Durante muitos anos, falar em inclusão digital significava ampliar o acesso à internet. Hoje, esse desafio ganhou uma nova dimensão. Estar conectado já não é suficiente: é preciso saber utilizar a tecnologia de forma consciente, segura e produtiva.
Esse conjunto de competências é conhecido como letramento digital. Mais do que aprender a utilizar aplicativos ou navegar pelas redes sociais, ele envolve desenvolver habilidades para pesquisar informações, identificar conteúdos confiáveis, proteger dados pessoais, utilizar ferramentas digitais no dia a dia e aproveitar recursos como a inteligência artificial para estudar, trabalhar e empreender.

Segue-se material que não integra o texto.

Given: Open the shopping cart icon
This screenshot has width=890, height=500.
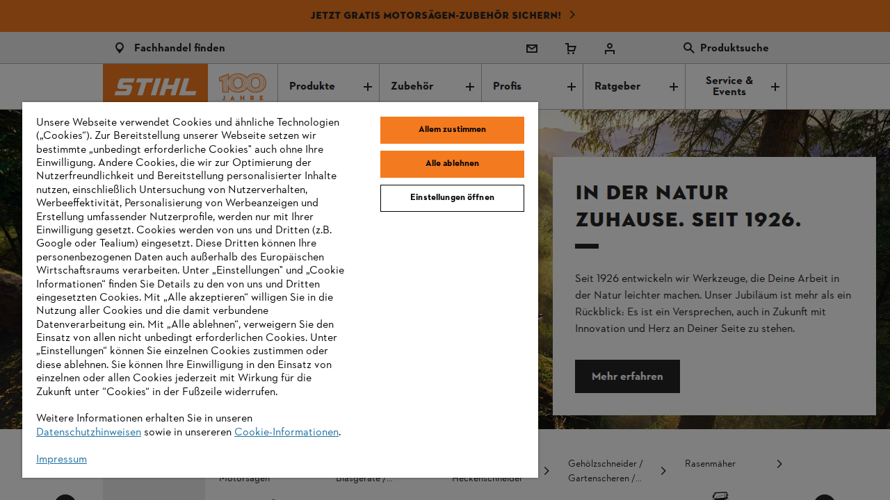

Pesquisas recentes mostram que o Brasil avançou significativamente no acesso à internet, mas ainda enfrenta importantes desafios relacionados às habilidades digitais da população. As desigualdades de renda, escolaridade e região continuam influenciando quem consegue utilizar a tecnologia para gerar conhecimento, trabalho e oportunidades.
Nesse cenário, iniciativas de formação em letramento digital tornam-se cada vez mais necessárias. Ensinar uma pessoa a utilizar o celular para empreender, organizar um pequeno negócio, divulgar produtos nas redes sociais ou utilizar ferramentas de inteligência artificial representa muito mais do que ensinar tecnologia: significa ampliar possibilidades de autonomia, inclusão produtiva e geração de renda.
É com esse propósito que o Instituto Casa da Ponte desenvolve projetos voltados à inclusão digital e ao empreendedorismo. Por meio de iniciativas como o Conectando Futuros, a instituição busca aproximar a tecnologia da realidade das pessoas, demonstrando que o ambiente digital pode ser um instrumento de transformação social quando utilizado de forma acessível, ética e prática.
Mais do que acompanhar as mudanças tecnológicas, investir em letramento digital significa preparar pessoas para participar ativamente da sociedade, acessar oportunidades de trabalho, fortalecer pequenos negócios e exercer plenamente sua cidadania.
No Instituto Casa da Ponte, acreditamos que construir pontes digitais é também construir pontes humanas. Afinal, quando o conhecimento chega às pessoas, a tecnologia deixa de ser uma barreira e passa a ser um caminho para transformar vidas.